#### [PROBLEM]
Set down each line exactly, beginning with the one that contains "Screen dimensions: 1137x632" and continuing through the last line of the listing, and nothing else.

[Opening RECORD SET section]

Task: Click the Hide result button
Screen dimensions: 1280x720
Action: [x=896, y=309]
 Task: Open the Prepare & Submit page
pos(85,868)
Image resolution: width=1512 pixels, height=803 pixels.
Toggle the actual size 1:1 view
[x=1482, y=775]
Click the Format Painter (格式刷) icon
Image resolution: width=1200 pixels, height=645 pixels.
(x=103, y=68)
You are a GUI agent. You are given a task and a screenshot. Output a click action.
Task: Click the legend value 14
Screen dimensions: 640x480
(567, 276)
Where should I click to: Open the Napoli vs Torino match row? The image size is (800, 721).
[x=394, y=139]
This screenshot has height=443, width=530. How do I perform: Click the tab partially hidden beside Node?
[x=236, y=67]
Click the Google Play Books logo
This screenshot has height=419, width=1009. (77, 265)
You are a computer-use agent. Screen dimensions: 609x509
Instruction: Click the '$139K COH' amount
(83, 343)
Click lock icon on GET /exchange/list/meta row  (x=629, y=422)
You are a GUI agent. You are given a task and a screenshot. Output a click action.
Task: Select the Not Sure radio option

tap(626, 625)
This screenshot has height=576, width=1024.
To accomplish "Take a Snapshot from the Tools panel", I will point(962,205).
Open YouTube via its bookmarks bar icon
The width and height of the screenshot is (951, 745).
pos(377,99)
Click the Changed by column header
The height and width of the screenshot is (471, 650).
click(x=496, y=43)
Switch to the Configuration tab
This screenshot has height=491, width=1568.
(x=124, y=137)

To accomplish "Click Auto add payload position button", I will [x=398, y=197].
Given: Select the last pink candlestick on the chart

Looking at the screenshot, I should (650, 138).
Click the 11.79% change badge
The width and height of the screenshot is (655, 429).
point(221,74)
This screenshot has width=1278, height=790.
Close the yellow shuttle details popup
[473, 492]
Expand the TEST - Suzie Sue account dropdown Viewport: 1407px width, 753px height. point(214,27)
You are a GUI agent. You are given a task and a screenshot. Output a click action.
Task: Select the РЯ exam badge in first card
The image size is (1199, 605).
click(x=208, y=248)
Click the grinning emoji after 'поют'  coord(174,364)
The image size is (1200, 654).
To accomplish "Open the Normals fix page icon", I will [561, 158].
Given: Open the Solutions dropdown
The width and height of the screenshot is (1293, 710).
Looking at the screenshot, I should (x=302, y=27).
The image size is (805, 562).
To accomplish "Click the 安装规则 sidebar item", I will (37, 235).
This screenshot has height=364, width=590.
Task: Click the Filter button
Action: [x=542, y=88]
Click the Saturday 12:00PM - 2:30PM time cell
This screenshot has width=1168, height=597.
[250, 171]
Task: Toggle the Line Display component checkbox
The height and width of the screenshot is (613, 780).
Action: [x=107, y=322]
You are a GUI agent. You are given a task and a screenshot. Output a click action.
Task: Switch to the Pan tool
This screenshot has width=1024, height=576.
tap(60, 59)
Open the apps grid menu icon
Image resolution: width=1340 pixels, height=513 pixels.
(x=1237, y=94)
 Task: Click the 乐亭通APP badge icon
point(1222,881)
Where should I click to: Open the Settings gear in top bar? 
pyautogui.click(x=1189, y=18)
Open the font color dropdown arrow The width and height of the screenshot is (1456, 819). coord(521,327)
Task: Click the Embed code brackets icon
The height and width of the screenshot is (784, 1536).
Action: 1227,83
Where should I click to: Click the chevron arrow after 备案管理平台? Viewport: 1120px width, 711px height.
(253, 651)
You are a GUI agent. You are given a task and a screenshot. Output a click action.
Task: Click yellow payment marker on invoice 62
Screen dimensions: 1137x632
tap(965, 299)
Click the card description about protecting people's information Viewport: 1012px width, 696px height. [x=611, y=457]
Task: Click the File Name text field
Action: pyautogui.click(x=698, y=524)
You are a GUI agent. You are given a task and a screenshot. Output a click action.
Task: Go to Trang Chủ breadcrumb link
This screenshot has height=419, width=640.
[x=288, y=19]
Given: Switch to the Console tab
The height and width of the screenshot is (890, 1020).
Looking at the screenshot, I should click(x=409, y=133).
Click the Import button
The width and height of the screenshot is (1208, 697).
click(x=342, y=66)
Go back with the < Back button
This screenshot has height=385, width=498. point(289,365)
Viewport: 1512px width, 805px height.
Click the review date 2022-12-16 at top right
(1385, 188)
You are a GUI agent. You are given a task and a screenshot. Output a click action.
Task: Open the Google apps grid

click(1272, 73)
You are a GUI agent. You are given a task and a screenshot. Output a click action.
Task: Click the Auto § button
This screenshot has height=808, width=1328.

[Closing RECORD SET section]

#### [SOLUTION FOR THIS TASK]
Screen dimensions: 1137x632
tap(965, 299)
Click the card description about protecting people's information Viewport: 1012px width, 696px height. [x=611, y=457]
Task: Click the File Name text field
Action: pyautogui.click(x=698, y=524)
You are a GUI agent. You are given a task and a screenshot. Output a click action.
Task: Go to Trang Chủ breadcrumb link
This screenshot has height=419, width=640.
[x=288, y=19]
Given: Switch to the Console tab
The height and width of the screenshot is (890, 1020).
Looking at the screenshot, I should click(x=409, y=133).
Click the Import button
The width and height of the screenshot is (1208, 697).
click(x=342, y=66)
Go back with the < Back button
This screenshot has height=385, width=498. point(289,365)
Viewport: 1512px width, 805px height.
Click the review date 2022-12-16 at top right
(1385, 188)
You are a GUI agent. You are given a task and a screenshot. Output a click action.
Task: Open the Google apps grid

click(1272, 73)
You are a GUI agent. You are given a task and a screenshot. Output a click action.
Task: Click the Auto § button
This screenshot has height=808, width=1328.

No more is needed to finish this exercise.